To our knowledge, this is the first study to capture pediatricians' attitudes about ACISs. Our results support our hypothesis that parents regularly ask for ACISs and most pediatricians report they are comfortable using ACISs when parents do so. Importantly, however, we found that pediatricians prioritize specific vaccines over others when considering these ACIS requests. We found that pediatricians were least willing to consider using ACISs for DTaP vaccine, PCV, and Hib vaccine and were least comfortable delaying these vaccines for >4 months.
We also found that pediatricians in a neighborhood or community clinic were less comfortable using ACISs if requested than were pediatricians in a 1- or 2-physician practice.
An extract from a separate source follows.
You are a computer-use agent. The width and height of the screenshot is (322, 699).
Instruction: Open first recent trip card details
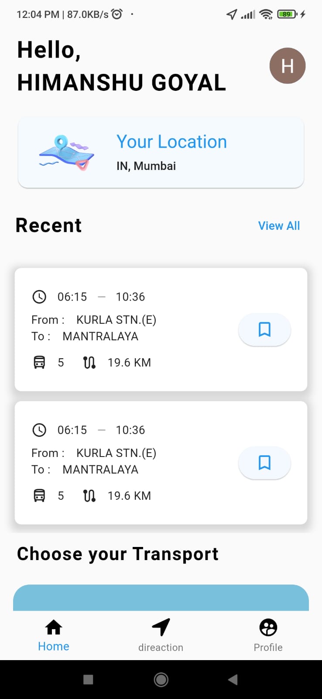[x=161, y=329]
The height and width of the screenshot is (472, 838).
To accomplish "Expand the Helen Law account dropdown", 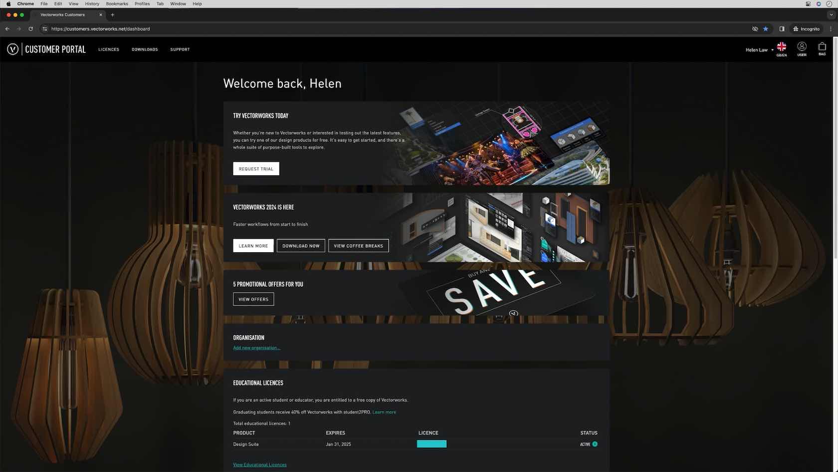I will (759, 50).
Although the reasons for this are unclear, other investigators found associations between practice type and size and timely receipt of childhood vaccinations.24,25
Perhaps a perception of low continuity of care and administrative and resource constraints may account for the reduced likelihood of pediatricians in some practices being comfortable using ACISs.
Our findings have several implications. First, parents' requests for ACISs from Washington State pediatricians who responded to our survey were common. Also, although we acknowledge that varying definitions of an ACIS have been used, our results seem consistent with those from recently published national surveys in which 13% of parents reported following an alternative schedule26
and 89% of physicians reported at least 1 request from parents to spread out vaccines in a typical month.27
This suggests the need for more-comprehensive studies of the use of ACISs for children throughout the nation, as well as investigations into the safety, efficacy, and potential consequences of delaying immunizations.
Second, our findings illustrate reasonable judgments by pediatricians who are faced with a parent who requests an ACIS. Pediatricians must navigate a course that ultimately respects parental authority and decision-making but strives to protect the health of the child and to maintain a therapeutic alliance with the parent. According to our study, pediatricians seem to consider parents' requests for ACISs by generally conceding strict adherence to the recommended immunization schedule but remaining firm in their recommendations for a few vaccines (Hib vaccine, DTaP vaccine, and PCV). By doing so, pediatricians are working to protect the child from diseases that are still common (eg, pertussis) or that are more likely to have severe sequelae in infancy and early childhood (eg, Hib or pneumococcal meningitis), while respecting parental wishes to follow an ACIS.
Third, our findings suggest a need for flexibility in addressing parental immunization requests. One potential approach would be to take advantage of the inherent flexibility in the ACIP schedule for each vaccine dose, denoted by the window in the schedule that reflects the acceptable time period during which that dose can be given. For example, at 2 months of age, there is a 4-week period during which the first doses of DTaP vaccine, Hib vaccine, IPV vaccine, and PCV may be administered.21
Strict adherence to the ACIP recommended schedule would call for simultaneous administration of these 4 doses at a single visit; however, if the 4 doses were spaced out but still administered within the recommended 4-week period (eg, 2 at the beginning of the interval and 2 at the end of the interval), this would remain compatible with the ACIP schedule and might alleviate some parental immunization concerns (albeit at increased cost).
Although a strategy such as this might be appropriate and helpful, it likely would not be sufficient to address all parental immunization concerns. To this end, the results of our study suggest that there is a need for supporting pediatrician judgment regarding how best to administer all recommended vaccines to children whose parents request an ACIS. At a minimum, evidence of frequent parental requests for ACISs and the approaches of pediatricians who accommodate those requests demonstrate the need for policymakers to consider the challenges faced by primary care clinicians in implementing the recommended immunization schedule. Additional research is needed to elucidate the potential population-level effects of ACISs.
Our study has a number of limitations. Inherent in any survey is the possibility of response bias, which may affect results. Because our results were based on data from a subsample of Washington State pediatricians who completed the survey, the results may not be generalizable to all pediatricians in Washington State, pediatricians in other states, or other types of childhood immunization providers, including family physicians, physician assistants, and nurse practitioners. However, our finding that 61% of responding pediatricians were comfortable using ACISs if asked is similar to the results of a recent national survey in which 64% of responding pediatricians and family physicians would agree to spread out vaccines in the primary series at least sometimes.27
An additional limitation of our survey is that we were unable to differentiate providers who were comfortable with ACISs because they thought ACISs were as effective as or superior to the existing recommendations from those who have become comfortable with ACISs because parents of their patients are unwilling to agree to the ACIP-recommended schedule. However, our results clearly show that pediatricians' comfort using ACISs if requested is not associated with the belief that there are too many immunizations per visit or overall, and an overwhelming majority would follow the ACIP-recommended schedule if they were to become new parents in 2010.